======== GIVEN RECORDS ========
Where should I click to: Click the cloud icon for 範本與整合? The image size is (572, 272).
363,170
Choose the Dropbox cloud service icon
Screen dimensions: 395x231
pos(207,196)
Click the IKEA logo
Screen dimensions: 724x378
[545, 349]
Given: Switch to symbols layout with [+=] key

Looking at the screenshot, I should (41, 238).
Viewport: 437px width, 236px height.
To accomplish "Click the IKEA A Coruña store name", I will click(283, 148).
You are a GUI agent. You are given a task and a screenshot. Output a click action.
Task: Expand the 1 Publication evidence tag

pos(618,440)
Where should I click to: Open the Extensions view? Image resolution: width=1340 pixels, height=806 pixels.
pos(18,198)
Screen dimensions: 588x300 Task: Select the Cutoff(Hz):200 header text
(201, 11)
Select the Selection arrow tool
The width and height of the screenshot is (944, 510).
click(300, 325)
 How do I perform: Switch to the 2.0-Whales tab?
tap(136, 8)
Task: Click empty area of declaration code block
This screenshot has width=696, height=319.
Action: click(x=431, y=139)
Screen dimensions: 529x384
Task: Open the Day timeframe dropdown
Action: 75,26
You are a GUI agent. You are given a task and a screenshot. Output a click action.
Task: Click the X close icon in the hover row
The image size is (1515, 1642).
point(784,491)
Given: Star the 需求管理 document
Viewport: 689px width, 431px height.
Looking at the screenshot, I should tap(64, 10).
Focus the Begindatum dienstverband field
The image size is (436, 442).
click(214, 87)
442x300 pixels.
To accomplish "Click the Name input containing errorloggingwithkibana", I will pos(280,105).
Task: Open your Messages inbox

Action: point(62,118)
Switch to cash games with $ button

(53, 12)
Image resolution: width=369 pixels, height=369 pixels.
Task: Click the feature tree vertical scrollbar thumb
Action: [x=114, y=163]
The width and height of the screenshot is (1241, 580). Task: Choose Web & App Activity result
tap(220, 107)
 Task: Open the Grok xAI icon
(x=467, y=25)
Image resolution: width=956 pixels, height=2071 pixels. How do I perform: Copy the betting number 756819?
========
REQUIRED TASK
Please repeat all of the records with "Viewport" substituted by "Display" wherever it appears, changing nothing else.

TASK OUTPUT
Where should I click to: Click the cloud icon for 範本與整合? The image size is (572, 272).
363,170
Choose the Dropbox cloud service icon
Screen dimensions: 395x231
pos(207,196)
Click the IKEA logo
Screen dimensions: 724x378
[545, 349]
Given: Switch to symbols layout with [+=] key

Looking at the screenshot, I should (41, 238).
Display: 437px width, 236px height.
To accomplish "Click the IKEA A Coruña store name", I will click(283, 148).
You are a GUI agent. You are given a task and a screenshot. Output a click action.
Task: Expand the 1 Publication evidence tag

pos(618,440)
Where should I click to: Open the Extensions view? Image resolution: width=1340 pixels, height=806 pixels.
pos(18,198)
Screen dimensions: 588x300 Task: Select the Cutoff(Hz):200 header text
(201, 11)
Select the Selection arrow tool
The width and height of the screenshot is (944, 510).
click(300, 325)
 How do I perform: Switch to the 2.0-Whales tab?
tap(136, 8)
Task: Click empty area of declaration code block
This screenshot has width=696, height=319.
Action: click(x=431, y=139)
Screen dimensions: 529x384
Task: Open the Day timeframe dropdown
Action: 75,26
You are a GUI agent. You are given a task and a screenshot. Output a click action.
Task: Click the X close icon in the hover row
The image size is (1515, 1642).
point(784,491)
Given: Star the 需求管理 document
Display: 689px width, 431px height.
Looking at the screenshot, I should tap(64, 10).
Focus the Begindatum dienstverband field
The image size is (436, 442).
click(214, 87)
442x300 pixels.
To accomplish "Click the Name input containing errorloggingwithkibana", I will pos(280,105).
Task: Open your Messages inbox

Action: point(62,118)
Switch to cash games with $ button

(53, 12)
Image resolution: width=369 pixels, height=369 pixels.
Task: Click the feature tree vertical scrollbar thumb
Action: [x=114, y=163]
The width and height of the screenshot is (1241, 580). Task: Choose Web & App Activity result
tap(220, 107)
 Task: Open the Grok xAI icon
(x=467, y=25)
Image resolution: width=956 pixels, height=2071 pixels. How do I perform: Copy the betting number 756819?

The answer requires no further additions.